Start of Selected excerpt

This looks like something that should be broken out into a separate patch
with a description of what happens now when guests try to access the newly
trapping counter registers. We should probably also create a TM define.

>  
>  	csr_write(CSR_HVIP, 0);
>  
> diff --git a/arch/riscv/kvm/vcpu.c b/arch/riscv/kvm/vcpu.c
> index 3c95924d38c7..4cc964aaf2ad 100644
> --- a/arch/riscv/kvm/vcpu.c
> +++ b/arch/riscv/kvm/vcpu.c
> @@ -122,6 +122,7 @@ static void kvm_riscv_reset_vcpu(struct kvm_vcpu *vcpu)
>  
>  	WRITE_ONCE(vcpu->arch.irqs_pending, 0);
>  	WRITE_ONCE(vcpu->arch.irqs_pending_mask, 0);
> +	kvm_riscv_vcpu_pmu_reset(vcpu);
>  
>  	vcpu->arch.hfence_head = 0;
>  	vcpu->arch.hfence_tail = 0;
> @@ -174,6 +175,9 @@ int kvm_arch_vcpu_create(struct kvm_vcpu *vcpu)
>  	/* Setup VCPU timer */
>  	kvm_riscv_vcpu_timer_init(vcpu);
>  
> +	/* setup performance monitoring */
> +	kvm_riscv_vcpu_pmu_init(vcpu);
> +
>  	/* Reset VCPU */
>  	kvm_riscv_reset_vcpu(vcpu);
>  
> @@ -196,6 +200,7 @@ void kvm_arch_vcpu_destroy(struct kvm_vcpu *vcpu)

End of Selected excerpt

Instructions for the task | Write out the patch review word for word, starting at "This looks like" and ending at "kvm_riscv_reset_vcpu(struct kvm_vcpu *vcpu)".

Start of Source excerpt

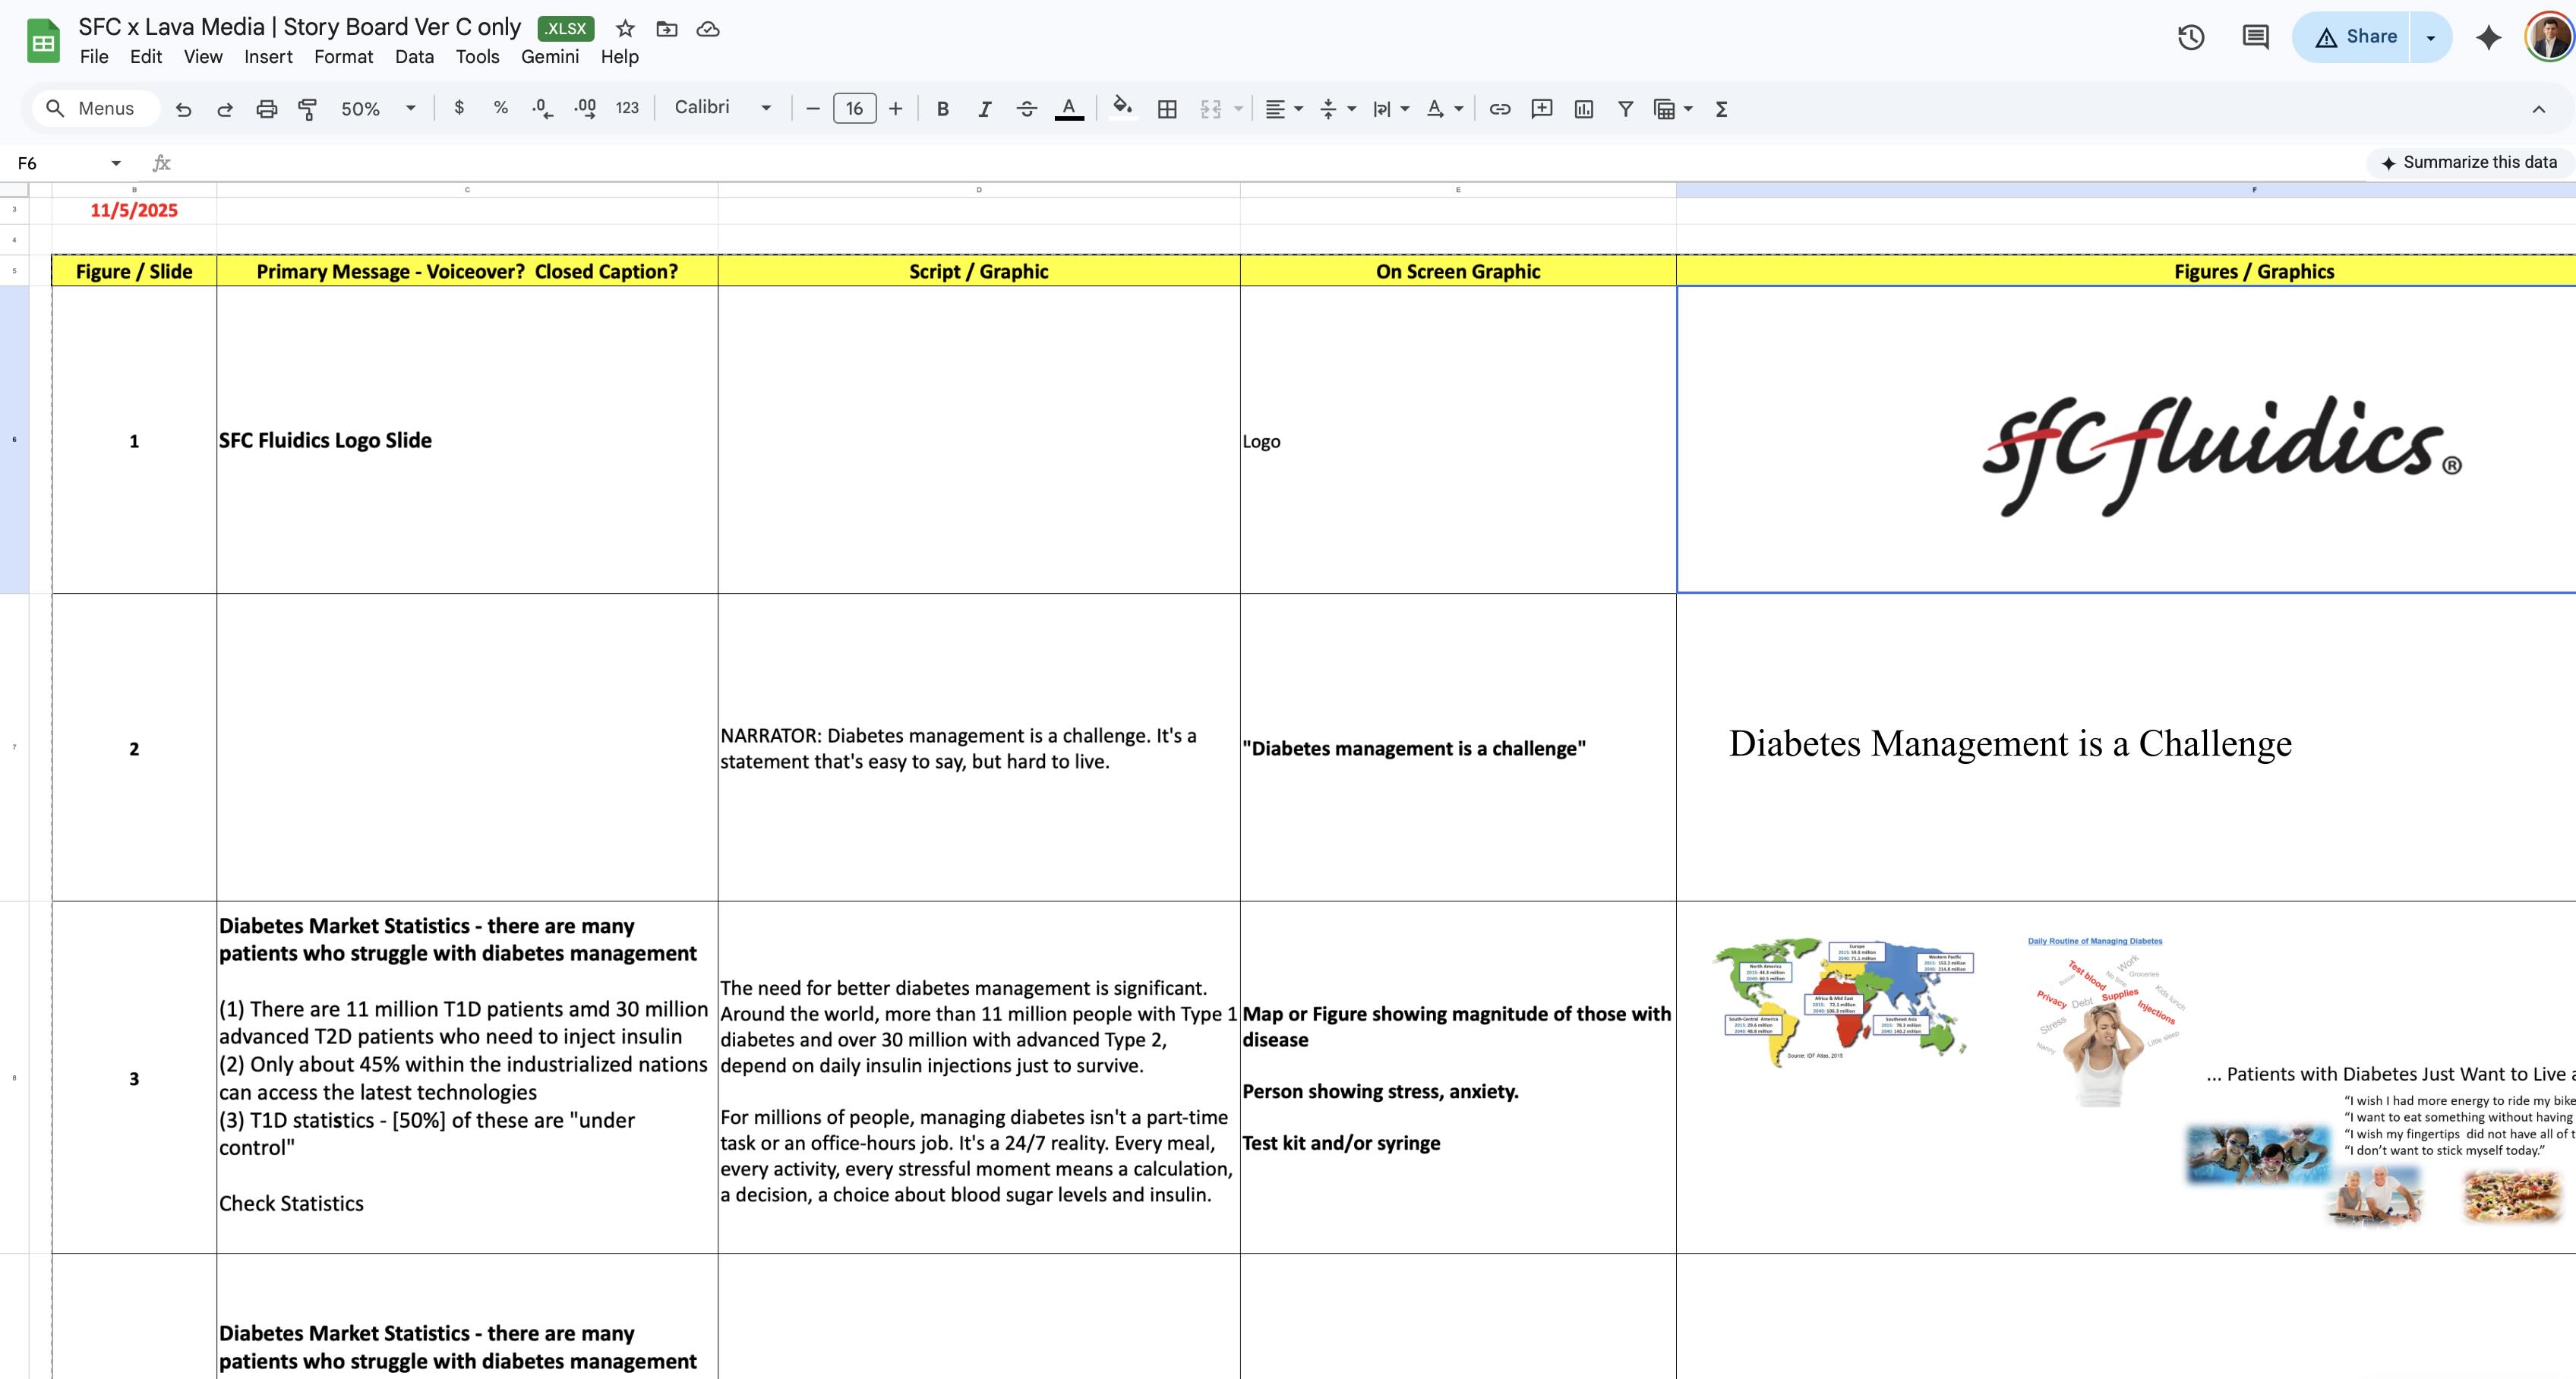
Task: Click the insert link icon
Action: tap(1499, 109)
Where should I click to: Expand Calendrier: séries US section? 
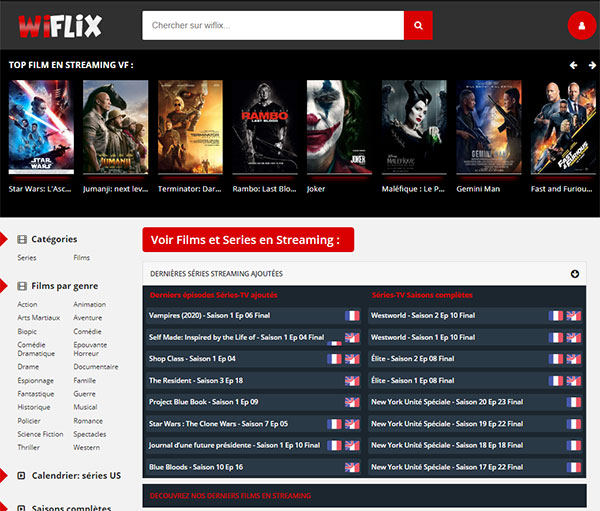[x=22, y=476]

End of Source excerpt

Task response |
This looks like something that should be broken out into a separate patch
with a description of what happens now when guests try to access the newly
trapping counter registers. We should probably also create a TM define.

>  
>  	csr_write(CSR_HVIP, 0);
>  
> diff --git a/arch/riscv/kvm/vcpu.c b/arch/riscv/kvm/vcpu.c
> index 3c95924d38c7..4cc964aaf2ad 100644
> --- a/arch/riscv/kvm/vcpu.c
> +++ b/arch/riscv/kvm/vcpu.c
> @@ -122,6 +122,7 @@ static void kvm_riscv_reset_vcpu(struct kvm_vcpu *vcpu)